– Тогда вы переложите вину на мои плечи, а это нечестно. Вы знаете, что я замужем и что ваше желание пренебречь любой возможностью счастья из-за семейной женщины тяготит мою душу. И вы еще утверждаете, что любите меня!
– Значит, если я люблю вас, то должен жениться на ком-то еще? – спросил он. – Странная любовь!
– Когда вы станете старше, то узнаете еще более странные вещи. Франция будет хорошим местом для вас; там вы познаете науку любви.
Ей хотелось сказать: «Все это ложь, давай просто найдем радость в объятиях друг друга. Возможно, это все, что мы когда-либо получим».
– Извращенная любовь! – фыркнул он. – Любовь, во имя которой король носит фамильные цвета своей любовницы и публично позорит свою королеву!
Она тихо рассмеялась:
– Возможно, тогда вы предпочитаете чистую и пылкую любовь такого короля, как Генрих VIII? Любовь, которая не терпит никаких других чувств?
Джордж пронзил ее взглядом льдисто-голубых глаз:
– Наверное.
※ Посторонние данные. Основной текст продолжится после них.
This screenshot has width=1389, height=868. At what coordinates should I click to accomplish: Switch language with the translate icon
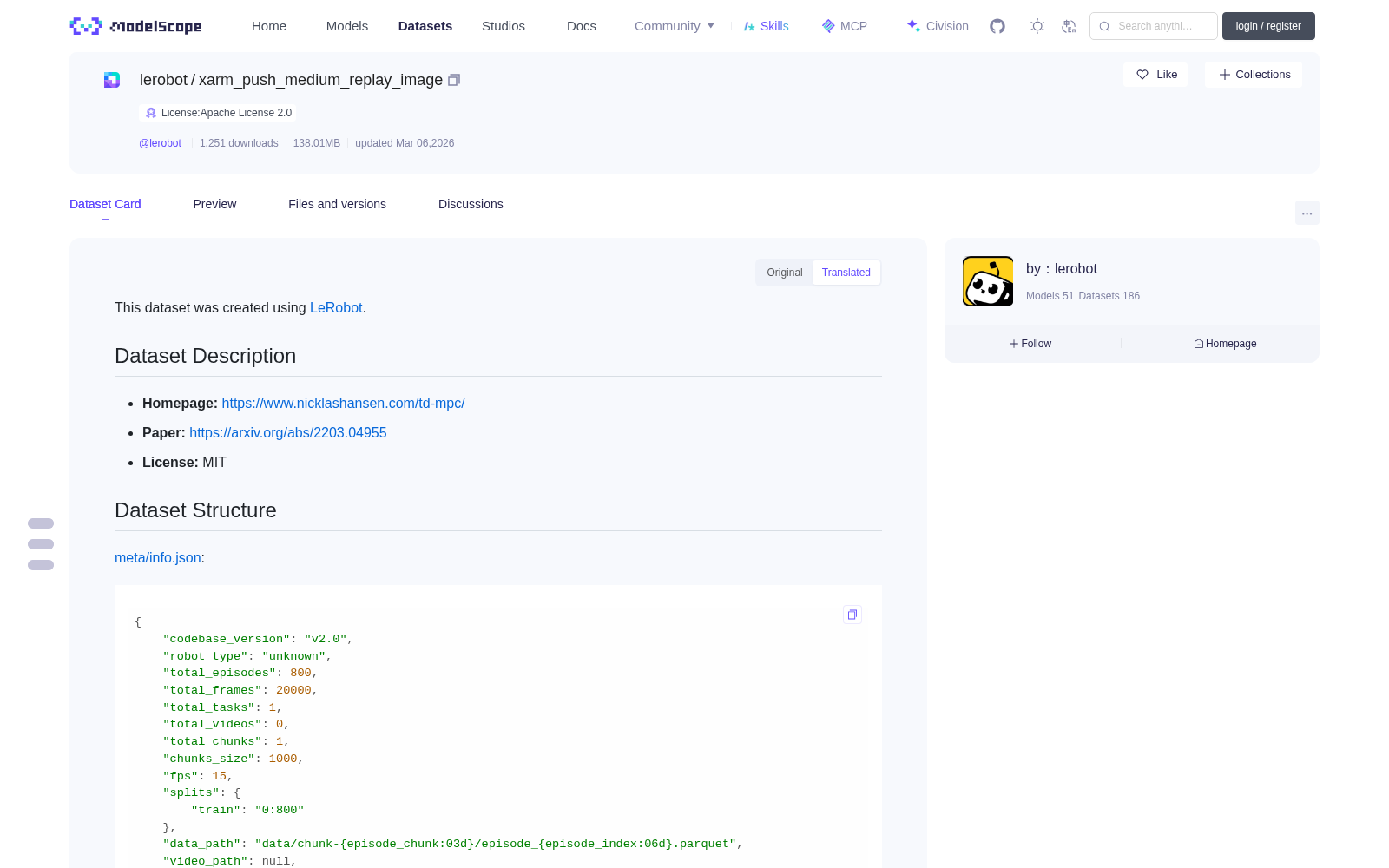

По крайней мере он был честным.
– Значит, честность – это та черта, которую вы цените превыше остальных?
Он энергично кивнул.
«Что ж, тогда отправляйся в путь, – подумала она. – Мне будет не хватать тебя. О, Джордж, ты уносишь с собой мою молодость! Мой рыцарь чести…»
После его ухода Мария некоторое время оставалась на месте, безутешная в своем одиночестве. Все интриги, шифры и вышитые узоры внезапно утратили свою привлекательность. Все казалось фальшивым и надуманным.
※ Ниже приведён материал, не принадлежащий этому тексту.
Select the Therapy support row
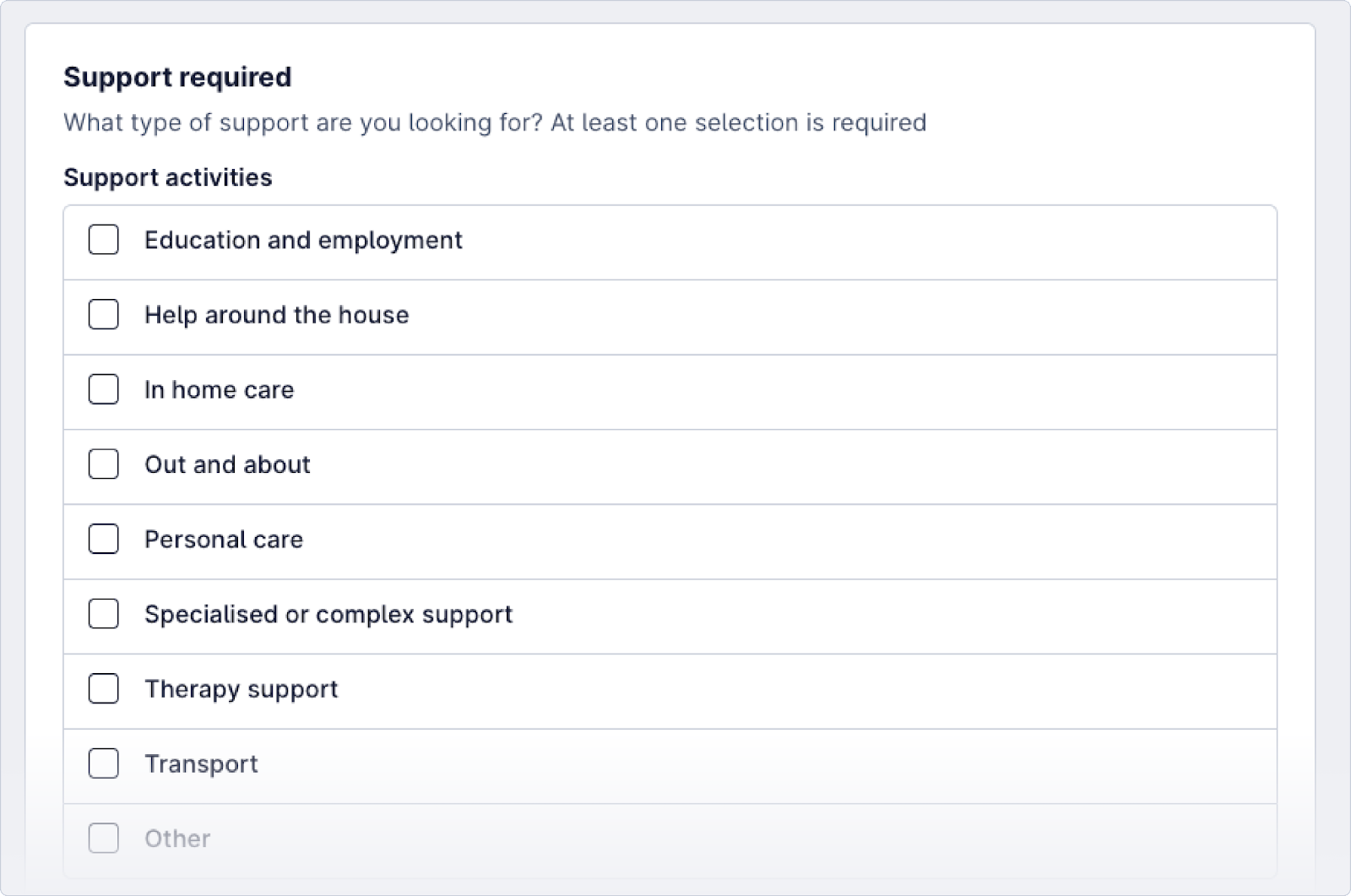Screen dimensions: 1351x896 591,689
«Было бы гораздо легче оставаться совершенно честной, – подумала она. – Говорят, что мерой греха служит смерть, но мерой честности может оказаться жизнь, проведенная в заключении, потому что другие люди ведут себя нечестно. На огонь нужно отвечать огнем или умереть. Все мои попытки быть милосердной и справедливой в Шотландии завершились изменой и привели меня сюда».
* * *
«15 мая 1569 года.
Зловещий юбилей: два года с тех пор, как мы с Босуэллом стали мужем и женой, и один год после битвы при Лэнгсайде. Скоро будет год с тех пор, как я нахожусь в Англии… и я еще не видела Елизавету.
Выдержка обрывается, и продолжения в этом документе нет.